Od: "Desoft" <N...@i...pl>
>> Wymień jedno źródło światła używane przez człowieka, które wytwarza
>> głównie
>> światło - to jest 51% minimum.
>
> Robaczek świętojański. Czytałem o jednym gościu, co w warunkach bojowych
> prowadził operacje (medyczne) przy butelce wypełnionej tymi źwierzakami.
Tego się spodziewałem :)
> A teraz produkuje się przemysłowo źródła światła zawierające syntetyczną
> lucyferyne i lucyferazę -- te same, co u robaczka. W tej reakcji
> chemicznej
> grubo ponad 51% energii wyzwala się w postaci światła (w stosunku do
> emitowanego ciepła).
Daj linka do sklepu, jak nie będą kosmiczne ceny to się szarpnę :)
--
Desoft
-
74. Data: 2012-02-09 12:39:24
Temat: Re: Świetlówki ...
Od: Jarosław Sokołowski <j...@l...waw.pl>
Desoft napisał:
>> A teraz produkuje się przemysłowo źródła światła zawierające
>> syntetyczną lucyferyne i lucyferazę -- te same, co u robaczka.

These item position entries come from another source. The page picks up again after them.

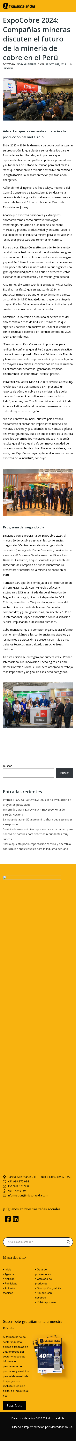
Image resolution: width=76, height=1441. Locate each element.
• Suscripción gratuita (48, 1288)
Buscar (7, 766)
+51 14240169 (17, 1191)
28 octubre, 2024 (56, 64)
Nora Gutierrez (26, 64)
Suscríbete (14, 1405)
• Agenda (8, 1274)
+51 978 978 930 (18, 1186)
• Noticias (8, 1278)
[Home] (19, 6)
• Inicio (7, 1269)
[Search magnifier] (68, 1242)
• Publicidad (10, 1283)
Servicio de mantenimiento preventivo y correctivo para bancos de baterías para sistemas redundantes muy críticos (38, 834)
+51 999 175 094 (18, 1181)
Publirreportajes (46, 1302)
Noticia (8, 68)
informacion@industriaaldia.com (28, 1195)
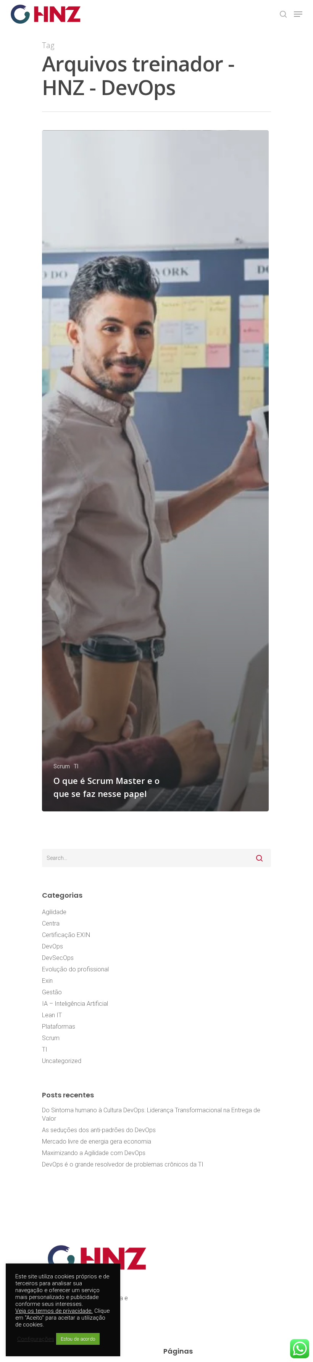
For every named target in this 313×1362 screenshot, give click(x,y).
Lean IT (52, 1015)
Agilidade (54, 912)
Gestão (52, 992)
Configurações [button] (35, 1339)
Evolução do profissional (75, 969)
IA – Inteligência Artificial (75, 1003)
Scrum (61, 766)
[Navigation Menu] (298, 14)
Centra (51, 923)
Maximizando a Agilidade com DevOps (93, 1153)
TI (76, 766)
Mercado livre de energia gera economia (96, 1141)
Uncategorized (61, 1061)
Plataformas (58, 1026)
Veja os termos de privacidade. (54, 1310)
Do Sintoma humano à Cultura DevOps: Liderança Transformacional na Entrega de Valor (151, 1114)
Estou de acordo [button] (78, 1339)
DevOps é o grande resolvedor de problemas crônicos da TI (122, 1164)
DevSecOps (58, 957)
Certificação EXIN (66, 935)
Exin (47, 980)
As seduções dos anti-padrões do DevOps (99, 1130)
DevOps (52, 946)
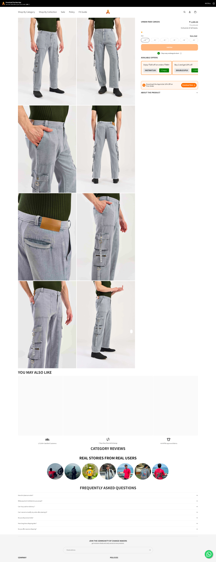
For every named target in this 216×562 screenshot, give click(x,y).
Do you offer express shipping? (27, 529)
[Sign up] (150, 550)
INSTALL (208, 3)
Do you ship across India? (25, 518)
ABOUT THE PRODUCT (150, 92)
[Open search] (184, 12)
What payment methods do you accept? (30, 501)
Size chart (193, 36)
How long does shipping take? (27, 523)
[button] (142, 32)
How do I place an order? (25, 495)
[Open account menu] (189, 12)
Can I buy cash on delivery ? (26, 506)
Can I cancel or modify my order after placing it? (32, 512)
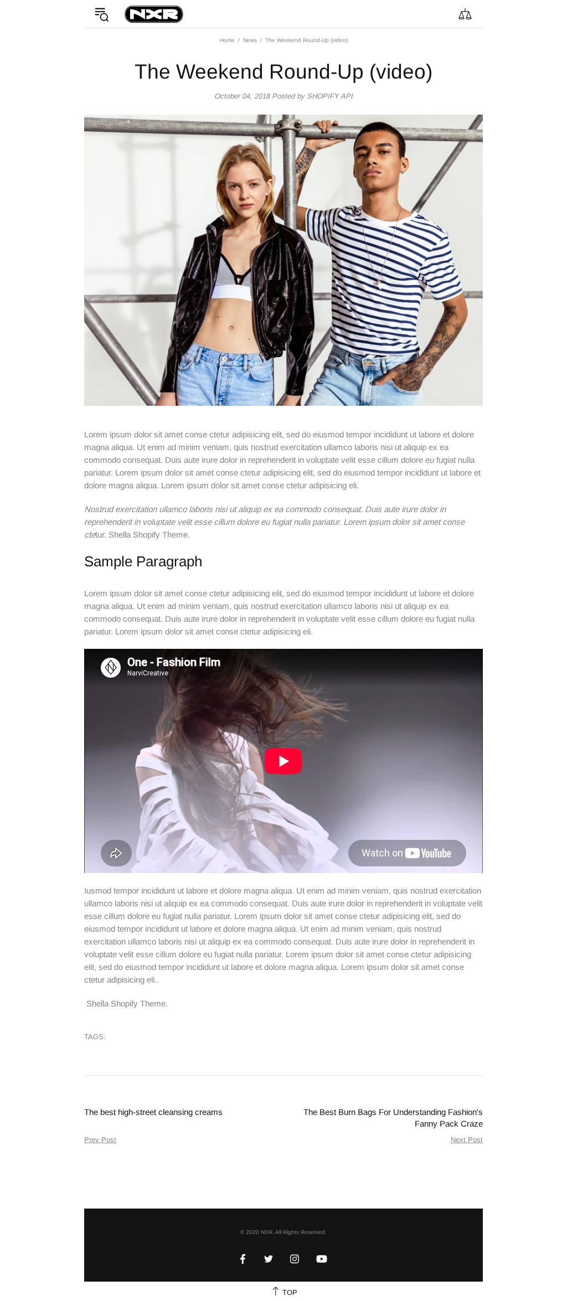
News (250, 40)
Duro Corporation (154, 13)
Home (227, 40)
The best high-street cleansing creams (153, 1112)
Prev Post (100, 1139)
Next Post (467, 1139)
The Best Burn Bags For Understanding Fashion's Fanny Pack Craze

>> W tej reakcji chemicznej grubo ponad 51% energii wyzwala się
>> w postaci światła (w stosunku do emitowanego ciepła).
>
> Daj linka do sklepu, jak nie będą kosmiczne ceny to się szarpnę :)
To się robi w postaci plastikowych pałeczek z płynem, od takich
niewiele większych od zapałki, aż do takich jak porządna parówka.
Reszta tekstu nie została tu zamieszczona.